I think you should use the convention after you tell the reader just how stupid it is. I think I railed against it in WELC twice. Couldn't help myself.
 Tue, 30 Aug 2005 08:10:58, Mark Howard, drop the I
Drop the I, it's a bad convention that should have never been there. It smells of hungarian notation
 Tue, 30 Aug 2005 06:46:21, Dave Hoover, I Agree with Thomas and Tanton
Don't rename the interface, implement it with an abstract class. Stick with the conventions of the language, readable code is the first step toward adaptable code.

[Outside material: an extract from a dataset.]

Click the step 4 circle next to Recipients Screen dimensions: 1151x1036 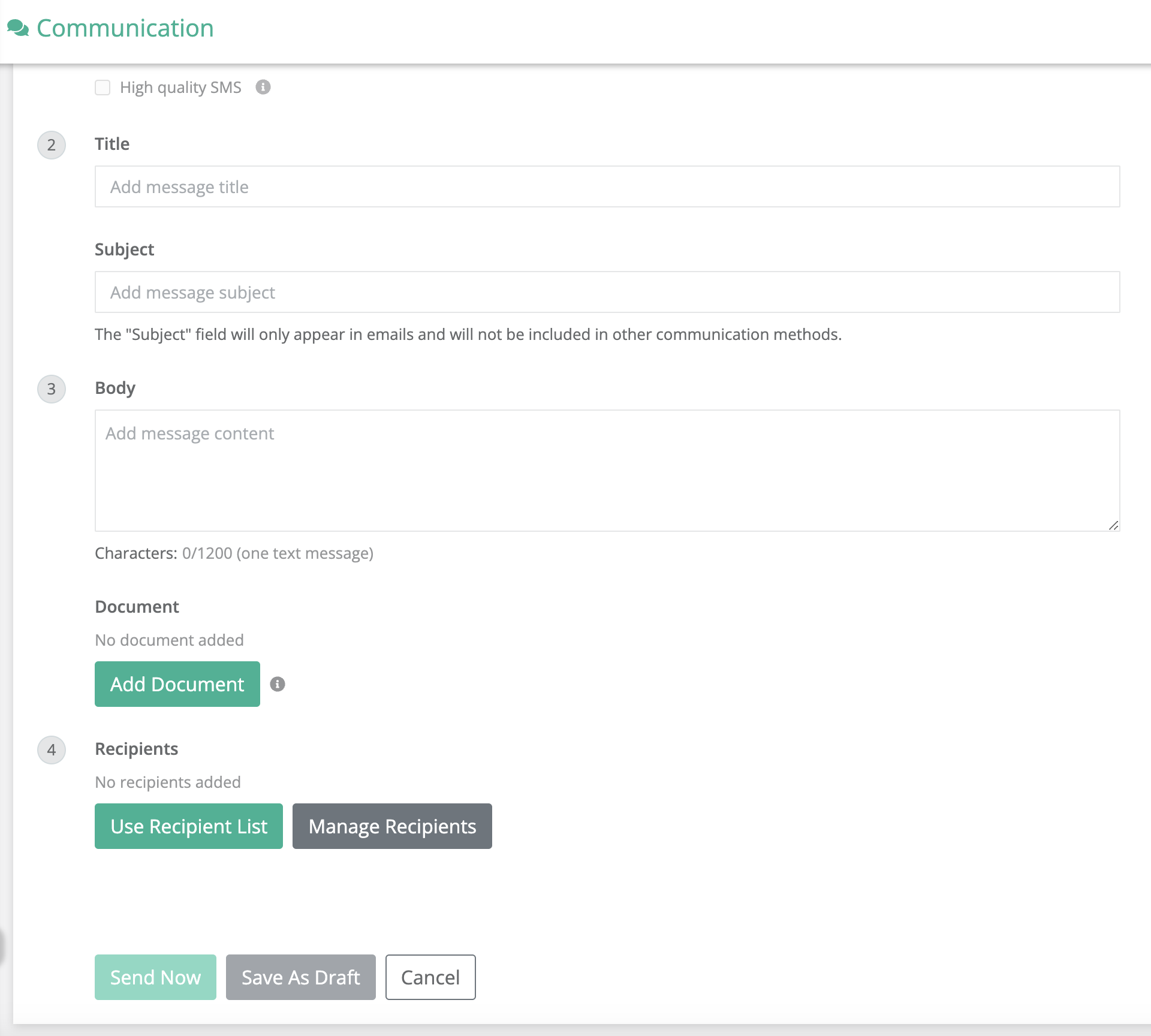(52, 749)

 Tue, 30 Aug 2005 04:46:50, Thomas Eyde, IConvention
I don't really see the problem. Why don't you just do:

abstract class Command : ICommand {}

And you could have both artifacts in the same file, without the "I": Command.yourfavouritedotnetlanguagesuffix
 Tue, 30 Aug 2005 03:14:07, J Drakes, Different audiences
This is not the first time I meet this problem. The way I see it, if you are a 'user' of the classes, then you shouldn't care at all about the implementation details of what you call, you should just focus on the readability of the code. You are just using some 'words' whose use and semantics are expressed by the test cases. However, the very moment you decide that you want to modify that code, then you get swamped in all kinds of syntax-oriented technicalities and then you have to care about the nature of the 'words' that you are using, and those 'I' that you use to colour your code can be handy. I don't have one single answer for you.. it depends. I usually solve it giving my expert users a set of classes that are easy on their eyes, while those classes are based on rougher code with the 'I's still sticking out.

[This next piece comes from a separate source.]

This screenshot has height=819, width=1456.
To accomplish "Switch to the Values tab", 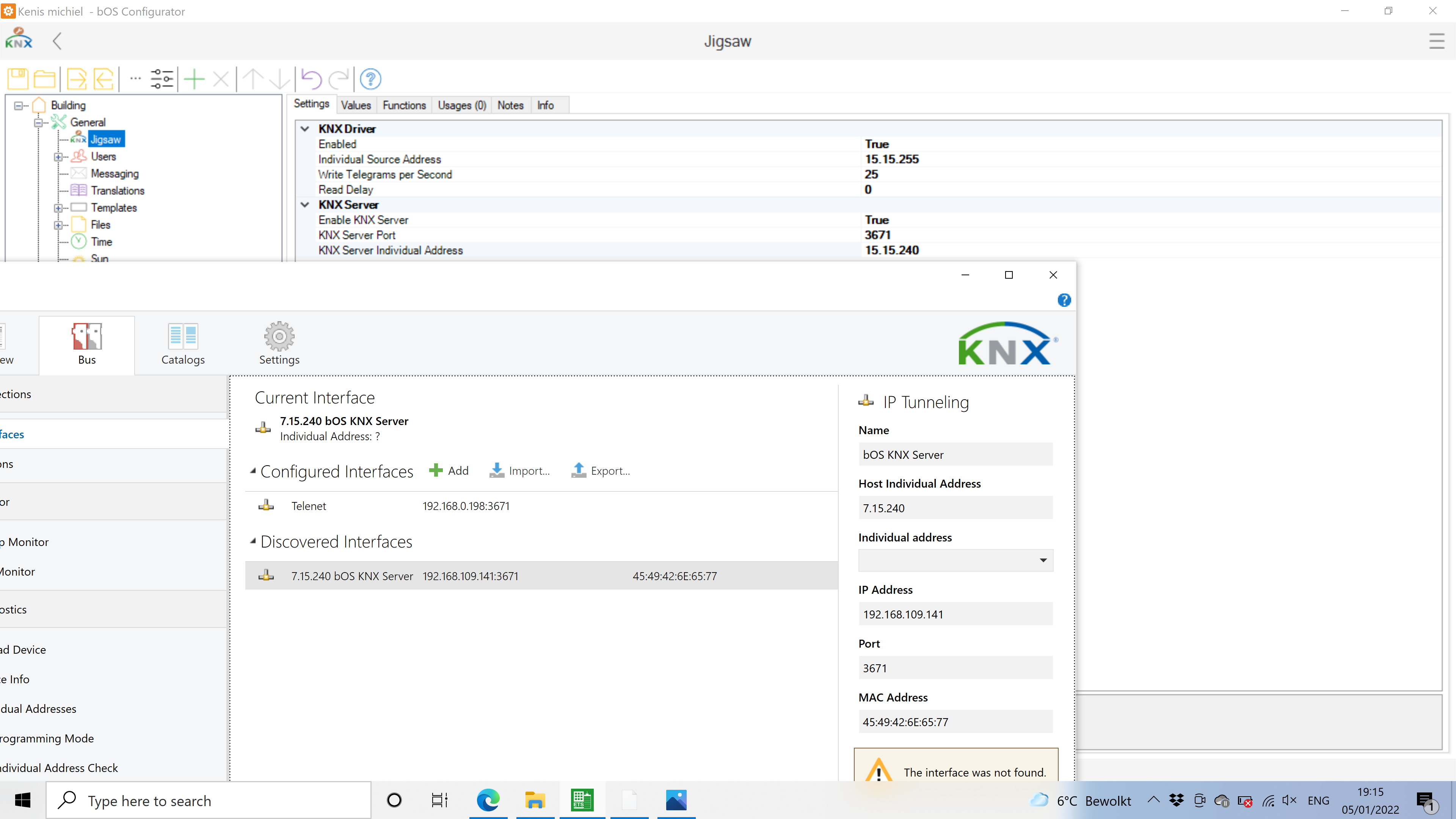I will [356, 105].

 Mon, 29 Aug 2005 23:51:02, Tanton Gibbs, Additional Problems
I think there are more problems than just renaming files. If ICommand were an interface, then it could participate in Java and C#'s multiple inheritance of interfaces. However, if ICommand were suddenly changed to a class, many classes could be unduly broken. Determining if an entity should be an interface or a class should be something you strive to get right at the beginning. If you choose the interface prematurely, then I would think that you could add a helper class CommonCommandImpl[?] that instantiates the interface and other classes could choose to inherit from if it made sense for them. Therefore, I think the least of your worries is renaming and if you chose to put the I in front of interfaces it would be neither a good nor a bad decision. I think if it is an "idiom" for that language, then you should follow it.